The first part of this quote has been stuck in my head since I read it, and it's been joined by another line that was said to me at work recently.
There's a guy there who is, while not especially fat, certainly contains a bonus share of girth. One of my first days I referred to him quite thoughtlessly as "biggun." I admit it was shitty, but to my lame credit, the moment he said something about it I stopped. I've even pointed out to another employee that it was sort of shitty to continue to refer to this person in terms of his weight issue.
This same large coworker was recently making jokes about my gayness. I truly don't want to be overly sensitive, and I don't expect the entire kitchen to restrain themselves. I understand fully that I work in a professional kitchen and that the norms of the environment require that we all be a bit thick skinned. But I also support the right of everyone to be able to feel safe and respected within that environment. I won't stand for racism or sexism at work, directed at me or at anyone else, and I also won't take homophobic comments.
I will remake the point regarding the environment.

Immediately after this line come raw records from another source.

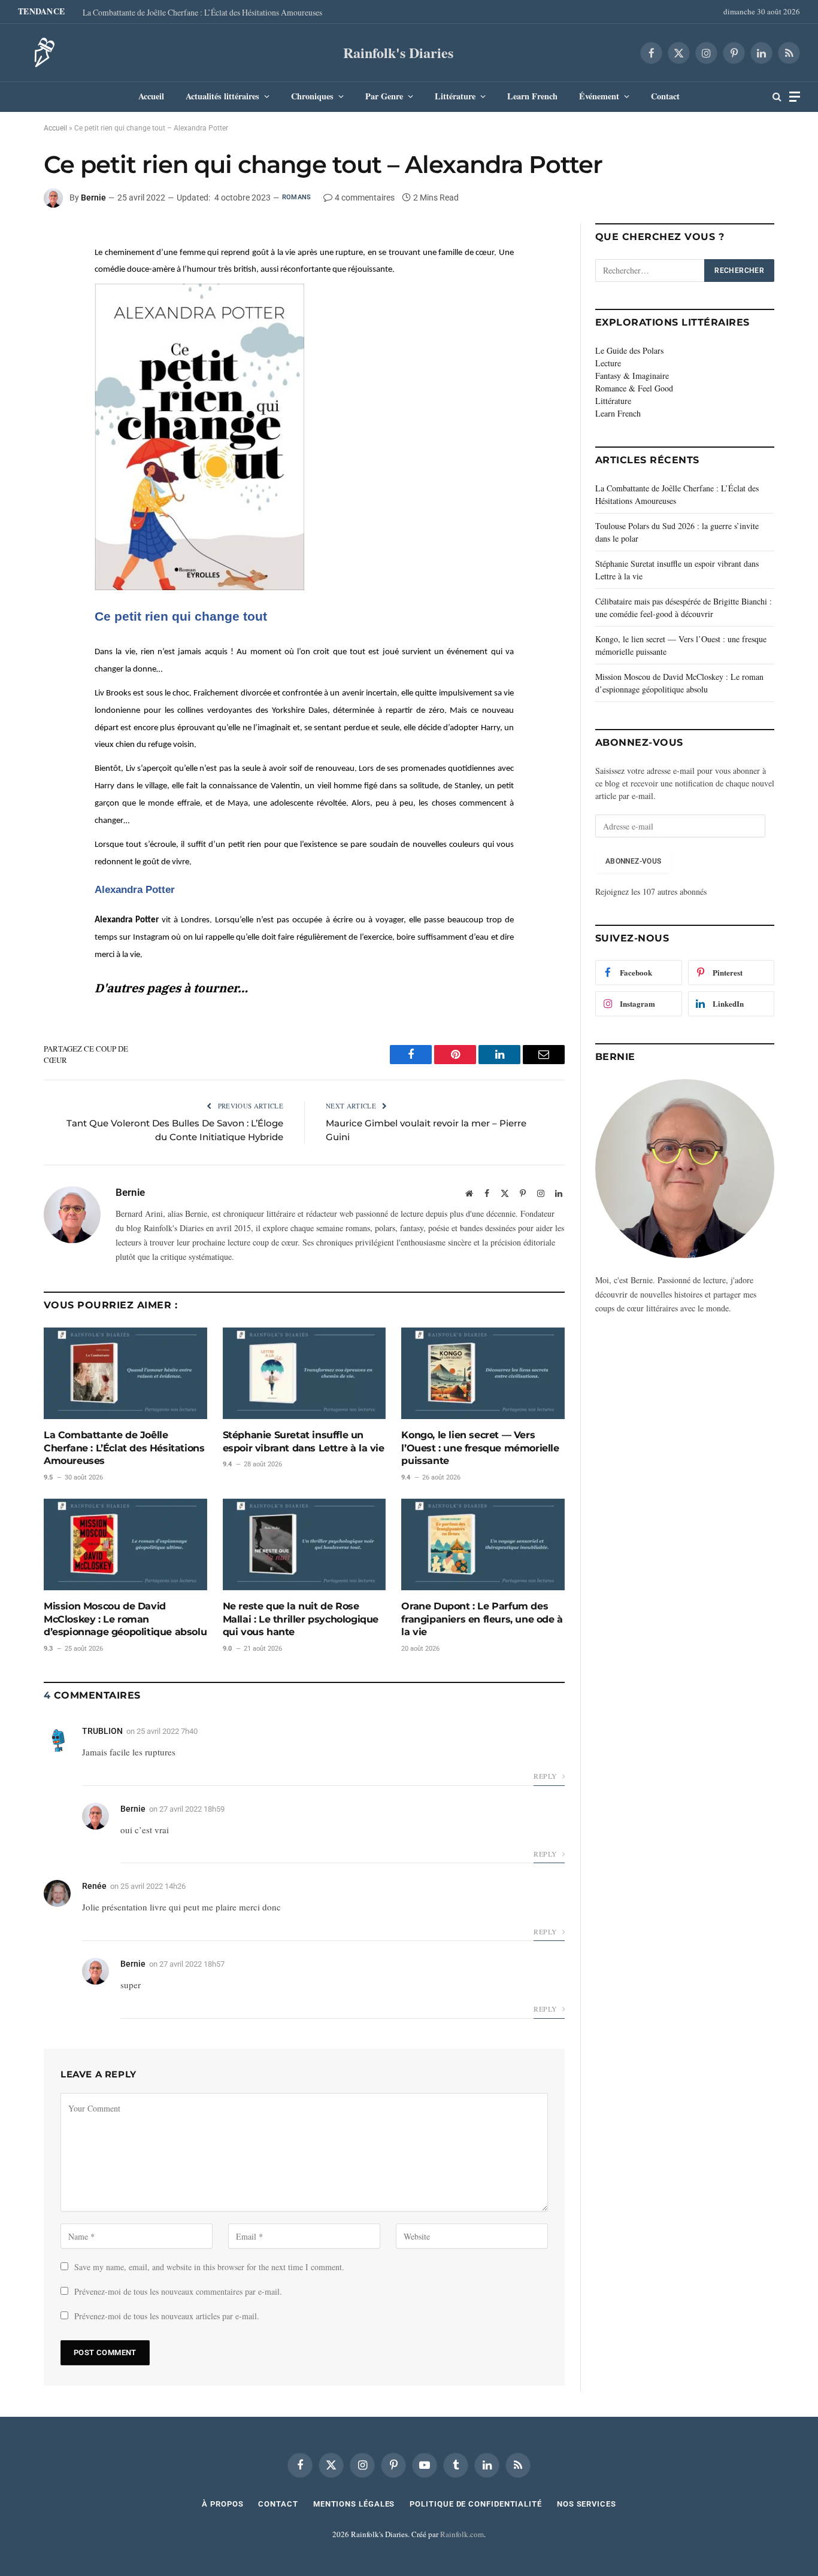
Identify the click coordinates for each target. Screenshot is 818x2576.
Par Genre (384, 96)
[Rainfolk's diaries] (40, 52)
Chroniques (312, 96)
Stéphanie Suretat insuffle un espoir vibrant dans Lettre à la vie (303, 1441)
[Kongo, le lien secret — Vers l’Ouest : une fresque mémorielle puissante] (483, 1373)
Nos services (586, 2503)
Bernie (93, 197)
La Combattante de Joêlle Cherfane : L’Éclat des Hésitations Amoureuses (202, 12)
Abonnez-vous (633, 861)
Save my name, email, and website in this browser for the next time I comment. (209, 2267)
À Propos (222, 2503)
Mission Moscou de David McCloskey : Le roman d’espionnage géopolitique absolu (125, 1619)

It's a kitchen. I understand and accept exactly what that means. I know the cucumber joke is going to come up, and I know I can either counter it with a snappy comeback neatly skewering the person making the joke, or I can fully agree with the comment and give them the shock that comes with that.
The large coworker, though I now don't recall what was said, was making comments that I felt were a little over the line. There was a certain intent in his voice that bothered me. I took a moment to remind him of the "biggun" day, pointing out that based on a single comment from him I had ceased making size based comments and had not made those comments since. If I thought that would help I was mistaken as his next comment proved . . .
The line that keeps running through my head much like a song that gets stuck, he said, "I'd rather be fat than gay." Of course I immediately told him I'd personally rather be gay, but how much can that really help when someone's opinion of you is automatically less based solely on such a minor detail as sexuality?